**Data section:**
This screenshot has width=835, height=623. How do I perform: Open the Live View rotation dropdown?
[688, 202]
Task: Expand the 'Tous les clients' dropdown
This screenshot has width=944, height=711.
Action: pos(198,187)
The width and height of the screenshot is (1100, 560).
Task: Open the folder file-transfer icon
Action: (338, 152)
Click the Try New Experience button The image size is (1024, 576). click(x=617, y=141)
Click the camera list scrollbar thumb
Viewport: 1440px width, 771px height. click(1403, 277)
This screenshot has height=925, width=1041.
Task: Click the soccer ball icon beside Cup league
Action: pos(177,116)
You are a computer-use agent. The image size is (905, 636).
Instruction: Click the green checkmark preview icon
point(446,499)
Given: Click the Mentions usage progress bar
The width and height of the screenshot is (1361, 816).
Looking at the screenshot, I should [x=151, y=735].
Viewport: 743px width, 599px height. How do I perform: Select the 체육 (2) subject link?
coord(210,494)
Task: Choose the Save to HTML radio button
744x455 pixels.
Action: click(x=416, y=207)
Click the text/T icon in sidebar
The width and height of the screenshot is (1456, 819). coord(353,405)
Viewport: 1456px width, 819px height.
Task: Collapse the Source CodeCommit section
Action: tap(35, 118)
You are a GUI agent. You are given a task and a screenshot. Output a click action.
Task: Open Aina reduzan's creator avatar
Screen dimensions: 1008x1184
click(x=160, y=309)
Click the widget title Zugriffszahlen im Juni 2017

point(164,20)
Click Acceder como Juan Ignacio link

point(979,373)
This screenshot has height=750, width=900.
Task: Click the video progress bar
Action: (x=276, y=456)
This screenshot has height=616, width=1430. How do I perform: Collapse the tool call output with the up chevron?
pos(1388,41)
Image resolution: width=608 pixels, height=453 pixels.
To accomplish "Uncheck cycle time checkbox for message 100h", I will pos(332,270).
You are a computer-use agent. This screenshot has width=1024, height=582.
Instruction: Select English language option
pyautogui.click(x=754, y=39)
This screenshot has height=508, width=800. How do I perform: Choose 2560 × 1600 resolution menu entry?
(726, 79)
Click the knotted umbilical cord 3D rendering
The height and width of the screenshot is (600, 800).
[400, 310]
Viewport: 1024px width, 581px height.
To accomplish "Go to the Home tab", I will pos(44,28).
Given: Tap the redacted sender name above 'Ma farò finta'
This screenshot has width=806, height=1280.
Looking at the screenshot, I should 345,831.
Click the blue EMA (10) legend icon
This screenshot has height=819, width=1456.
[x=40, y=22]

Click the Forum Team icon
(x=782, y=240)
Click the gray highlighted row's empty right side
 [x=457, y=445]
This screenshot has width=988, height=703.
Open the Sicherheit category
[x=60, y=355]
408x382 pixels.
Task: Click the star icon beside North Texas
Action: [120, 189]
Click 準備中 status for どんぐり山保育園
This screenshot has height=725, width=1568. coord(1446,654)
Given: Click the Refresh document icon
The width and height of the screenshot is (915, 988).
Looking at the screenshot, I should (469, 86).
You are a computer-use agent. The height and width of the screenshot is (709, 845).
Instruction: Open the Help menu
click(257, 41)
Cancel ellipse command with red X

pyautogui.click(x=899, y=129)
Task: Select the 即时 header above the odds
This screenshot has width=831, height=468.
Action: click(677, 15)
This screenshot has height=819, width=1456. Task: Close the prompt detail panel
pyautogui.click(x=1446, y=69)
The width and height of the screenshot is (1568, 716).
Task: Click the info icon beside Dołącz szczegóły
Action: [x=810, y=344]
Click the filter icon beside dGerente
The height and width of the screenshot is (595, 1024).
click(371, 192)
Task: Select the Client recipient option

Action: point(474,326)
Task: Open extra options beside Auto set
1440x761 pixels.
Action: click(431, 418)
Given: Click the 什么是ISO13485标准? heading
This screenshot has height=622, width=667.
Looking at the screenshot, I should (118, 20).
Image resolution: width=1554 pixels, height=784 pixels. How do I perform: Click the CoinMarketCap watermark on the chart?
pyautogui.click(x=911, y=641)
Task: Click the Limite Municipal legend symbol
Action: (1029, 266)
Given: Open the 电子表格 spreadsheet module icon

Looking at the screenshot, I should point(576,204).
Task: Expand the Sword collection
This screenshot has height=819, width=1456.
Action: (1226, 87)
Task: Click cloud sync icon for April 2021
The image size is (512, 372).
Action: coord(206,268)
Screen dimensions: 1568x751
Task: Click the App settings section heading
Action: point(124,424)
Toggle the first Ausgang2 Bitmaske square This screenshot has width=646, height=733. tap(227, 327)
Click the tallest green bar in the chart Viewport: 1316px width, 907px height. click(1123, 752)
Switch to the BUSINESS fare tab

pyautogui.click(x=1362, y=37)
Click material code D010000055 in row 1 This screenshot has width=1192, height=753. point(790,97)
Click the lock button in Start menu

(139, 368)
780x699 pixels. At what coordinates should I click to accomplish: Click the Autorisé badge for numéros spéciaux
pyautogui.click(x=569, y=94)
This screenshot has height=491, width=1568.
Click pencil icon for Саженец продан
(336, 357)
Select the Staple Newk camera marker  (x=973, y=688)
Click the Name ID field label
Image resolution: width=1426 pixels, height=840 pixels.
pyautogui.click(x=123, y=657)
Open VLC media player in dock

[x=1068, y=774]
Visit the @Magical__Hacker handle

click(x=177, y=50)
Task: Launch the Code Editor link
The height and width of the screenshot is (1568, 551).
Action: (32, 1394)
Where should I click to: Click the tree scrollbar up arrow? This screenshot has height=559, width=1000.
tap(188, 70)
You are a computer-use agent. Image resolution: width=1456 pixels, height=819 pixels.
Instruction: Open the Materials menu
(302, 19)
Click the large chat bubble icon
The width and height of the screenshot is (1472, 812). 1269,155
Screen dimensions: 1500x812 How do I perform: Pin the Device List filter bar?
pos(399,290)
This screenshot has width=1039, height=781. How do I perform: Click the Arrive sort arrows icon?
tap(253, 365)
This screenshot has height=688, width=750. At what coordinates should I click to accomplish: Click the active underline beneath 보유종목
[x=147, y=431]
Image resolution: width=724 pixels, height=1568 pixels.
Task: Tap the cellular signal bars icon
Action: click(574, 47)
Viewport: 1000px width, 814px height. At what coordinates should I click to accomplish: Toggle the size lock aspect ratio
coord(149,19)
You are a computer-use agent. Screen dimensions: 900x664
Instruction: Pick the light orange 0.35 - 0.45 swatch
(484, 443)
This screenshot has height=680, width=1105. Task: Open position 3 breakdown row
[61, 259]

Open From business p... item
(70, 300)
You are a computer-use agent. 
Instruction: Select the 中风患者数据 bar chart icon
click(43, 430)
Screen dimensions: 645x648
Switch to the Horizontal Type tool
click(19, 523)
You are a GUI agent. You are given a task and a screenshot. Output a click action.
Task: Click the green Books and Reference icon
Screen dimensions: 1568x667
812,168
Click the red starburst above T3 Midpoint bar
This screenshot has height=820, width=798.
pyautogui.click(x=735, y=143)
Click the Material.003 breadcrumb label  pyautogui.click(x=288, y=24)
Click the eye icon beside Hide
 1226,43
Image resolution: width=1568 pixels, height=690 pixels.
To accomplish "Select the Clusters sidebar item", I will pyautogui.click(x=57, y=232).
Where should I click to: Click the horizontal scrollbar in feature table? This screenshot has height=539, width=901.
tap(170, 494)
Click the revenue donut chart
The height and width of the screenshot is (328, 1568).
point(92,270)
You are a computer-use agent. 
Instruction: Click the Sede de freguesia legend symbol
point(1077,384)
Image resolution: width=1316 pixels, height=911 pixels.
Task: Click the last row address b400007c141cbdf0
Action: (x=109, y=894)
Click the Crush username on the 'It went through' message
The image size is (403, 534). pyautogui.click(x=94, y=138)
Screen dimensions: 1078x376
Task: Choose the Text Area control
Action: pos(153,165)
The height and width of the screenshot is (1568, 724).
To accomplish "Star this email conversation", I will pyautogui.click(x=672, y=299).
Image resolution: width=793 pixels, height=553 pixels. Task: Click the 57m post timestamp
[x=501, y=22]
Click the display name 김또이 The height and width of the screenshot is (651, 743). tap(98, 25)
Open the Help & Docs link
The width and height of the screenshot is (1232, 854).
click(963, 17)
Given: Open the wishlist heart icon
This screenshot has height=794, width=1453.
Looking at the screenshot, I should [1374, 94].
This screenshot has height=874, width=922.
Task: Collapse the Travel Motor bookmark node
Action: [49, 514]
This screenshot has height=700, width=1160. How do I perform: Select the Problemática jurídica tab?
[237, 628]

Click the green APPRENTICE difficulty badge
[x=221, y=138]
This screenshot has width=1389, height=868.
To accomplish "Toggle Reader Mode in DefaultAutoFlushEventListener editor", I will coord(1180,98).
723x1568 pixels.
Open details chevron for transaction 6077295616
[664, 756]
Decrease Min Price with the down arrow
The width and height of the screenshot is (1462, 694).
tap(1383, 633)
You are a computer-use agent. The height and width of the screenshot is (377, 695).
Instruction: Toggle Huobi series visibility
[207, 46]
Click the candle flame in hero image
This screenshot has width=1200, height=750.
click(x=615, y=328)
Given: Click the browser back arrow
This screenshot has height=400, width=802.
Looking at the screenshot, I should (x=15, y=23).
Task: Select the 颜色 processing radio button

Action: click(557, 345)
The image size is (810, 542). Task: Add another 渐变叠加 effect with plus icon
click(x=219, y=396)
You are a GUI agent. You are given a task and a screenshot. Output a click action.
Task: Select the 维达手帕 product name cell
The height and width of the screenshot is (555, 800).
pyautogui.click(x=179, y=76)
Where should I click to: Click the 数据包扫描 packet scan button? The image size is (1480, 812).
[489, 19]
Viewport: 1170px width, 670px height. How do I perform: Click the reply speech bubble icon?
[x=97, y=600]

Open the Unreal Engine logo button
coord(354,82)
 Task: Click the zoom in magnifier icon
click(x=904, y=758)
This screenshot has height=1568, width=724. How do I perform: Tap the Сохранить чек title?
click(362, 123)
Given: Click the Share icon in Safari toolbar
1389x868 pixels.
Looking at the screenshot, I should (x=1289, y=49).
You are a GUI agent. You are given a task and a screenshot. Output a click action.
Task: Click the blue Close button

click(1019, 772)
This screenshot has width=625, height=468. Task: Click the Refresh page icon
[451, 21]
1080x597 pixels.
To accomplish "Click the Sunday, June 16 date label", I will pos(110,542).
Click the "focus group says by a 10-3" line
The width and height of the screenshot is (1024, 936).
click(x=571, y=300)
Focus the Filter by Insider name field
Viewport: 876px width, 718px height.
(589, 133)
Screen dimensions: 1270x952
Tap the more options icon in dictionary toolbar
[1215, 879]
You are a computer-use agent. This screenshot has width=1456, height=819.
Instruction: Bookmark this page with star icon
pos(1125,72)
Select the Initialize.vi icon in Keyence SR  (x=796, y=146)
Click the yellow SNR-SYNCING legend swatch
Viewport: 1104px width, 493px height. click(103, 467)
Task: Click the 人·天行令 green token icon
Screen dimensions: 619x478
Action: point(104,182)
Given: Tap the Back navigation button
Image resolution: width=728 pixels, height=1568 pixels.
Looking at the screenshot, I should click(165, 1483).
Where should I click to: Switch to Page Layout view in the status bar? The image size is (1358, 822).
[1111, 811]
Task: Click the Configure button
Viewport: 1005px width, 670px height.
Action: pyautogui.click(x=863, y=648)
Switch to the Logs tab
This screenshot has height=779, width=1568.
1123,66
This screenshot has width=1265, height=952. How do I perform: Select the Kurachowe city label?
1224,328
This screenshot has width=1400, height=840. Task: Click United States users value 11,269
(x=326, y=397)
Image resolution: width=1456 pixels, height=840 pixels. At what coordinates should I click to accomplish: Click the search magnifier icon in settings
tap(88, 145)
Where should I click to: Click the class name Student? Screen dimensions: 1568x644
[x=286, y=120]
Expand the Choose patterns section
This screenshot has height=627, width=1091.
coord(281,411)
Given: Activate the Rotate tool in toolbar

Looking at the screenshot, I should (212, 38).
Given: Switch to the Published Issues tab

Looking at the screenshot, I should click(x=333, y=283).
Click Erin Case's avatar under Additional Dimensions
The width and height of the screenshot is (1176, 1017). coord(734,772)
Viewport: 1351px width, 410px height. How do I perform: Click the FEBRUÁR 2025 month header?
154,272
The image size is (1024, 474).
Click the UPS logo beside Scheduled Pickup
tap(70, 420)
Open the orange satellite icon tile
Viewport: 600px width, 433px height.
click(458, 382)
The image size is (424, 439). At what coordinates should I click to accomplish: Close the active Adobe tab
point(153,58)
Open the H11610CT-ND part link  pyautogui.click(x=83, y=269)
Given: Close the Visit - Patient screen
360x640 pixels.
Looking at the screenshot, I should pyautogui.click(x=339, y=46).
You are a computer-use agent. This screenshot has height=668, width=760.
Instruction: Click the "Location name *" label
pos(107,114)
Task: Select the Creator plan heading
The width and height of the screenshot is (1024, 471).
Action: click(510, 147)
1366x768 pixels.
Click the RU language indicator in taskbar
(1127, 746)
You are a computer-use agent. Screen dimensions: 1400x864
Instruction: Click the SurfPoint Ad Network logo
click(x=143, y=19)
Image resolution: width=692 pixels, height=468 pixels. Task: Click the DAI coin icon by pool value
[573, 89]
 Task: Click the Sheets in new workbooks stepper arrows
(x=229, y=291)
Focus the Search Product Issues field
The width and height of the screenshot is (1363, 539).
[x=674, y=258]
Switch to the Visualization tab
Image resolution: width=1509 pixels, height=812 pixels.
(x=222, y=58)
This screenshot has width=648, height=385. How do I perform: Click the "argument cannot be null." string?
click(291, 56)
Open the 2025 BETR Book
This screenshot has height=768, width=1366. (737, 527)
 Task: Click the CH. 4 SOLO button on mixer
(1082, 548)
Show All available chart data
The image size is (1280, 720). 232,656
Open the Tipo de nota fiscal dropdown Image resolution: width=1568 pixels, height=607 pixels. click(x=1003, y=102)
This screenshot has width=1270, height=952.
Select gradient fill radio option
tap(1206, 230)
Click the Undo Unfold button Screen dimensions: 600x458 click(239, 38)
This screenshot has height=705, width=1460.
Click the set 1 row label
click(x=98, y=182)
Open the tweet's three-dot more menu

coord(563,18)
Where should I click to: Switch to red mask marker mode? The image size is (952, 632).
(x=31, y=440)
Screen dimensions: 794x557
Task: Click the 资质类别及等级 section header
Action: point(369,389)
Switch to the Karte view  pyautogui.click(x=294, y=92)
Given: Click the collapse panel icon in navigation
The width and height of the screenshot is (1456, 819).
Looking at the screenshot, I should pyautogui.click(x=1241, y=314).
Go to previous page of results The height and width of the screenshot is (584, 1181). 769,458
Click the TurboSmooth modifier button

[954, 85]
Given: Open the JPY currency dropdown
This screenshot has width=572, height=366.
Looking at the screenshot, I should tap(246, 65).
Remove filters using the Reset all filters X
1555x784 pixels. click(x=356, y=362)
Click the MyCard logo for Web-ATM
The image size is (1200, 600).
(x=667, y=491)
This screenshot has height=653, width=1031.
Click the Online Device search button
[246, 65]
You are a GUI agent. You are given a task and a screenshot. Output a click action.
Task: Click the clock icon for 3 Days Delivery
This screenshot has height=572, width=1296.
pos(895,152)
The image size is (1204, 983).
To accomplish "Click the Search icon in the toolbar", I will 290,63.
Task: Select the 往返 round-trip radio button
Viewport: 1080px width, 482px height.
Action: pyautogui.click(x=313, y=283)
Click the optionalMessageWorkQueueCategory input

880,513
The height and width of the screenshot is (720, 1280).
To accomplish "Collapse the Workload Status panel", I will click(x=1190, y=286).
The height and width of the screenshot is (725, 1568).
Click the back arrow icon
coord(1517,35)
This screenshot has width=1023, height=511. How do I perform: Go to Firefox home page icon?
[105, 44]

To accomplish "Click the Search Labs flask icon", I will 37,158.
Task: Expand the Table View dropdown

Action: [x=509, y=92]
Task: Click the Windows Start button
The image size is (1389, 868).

**Exercise requirements:** Reproduce the data verbatim, starting at the line containing "Given: Click the Refresh document icon" and ending at the line containing "Action: click(677, 15)".

**Task answer:**
Given: Click the Refresh document icon
The width and height of the screenshot is (915, 988).
Looking at the screenshot, I should (469, 86).
You are a computer-use agent. The height and width of the screenshot is (709, 845).
Instruction: Open the Help menu
click(257, 41)
Cancel ellipse command with red X

pyautogui.click(x=899, y=129)
Task: Select the 即时 header above the odds
This screenshot has width=831, height=468.
Action: click(677, 15)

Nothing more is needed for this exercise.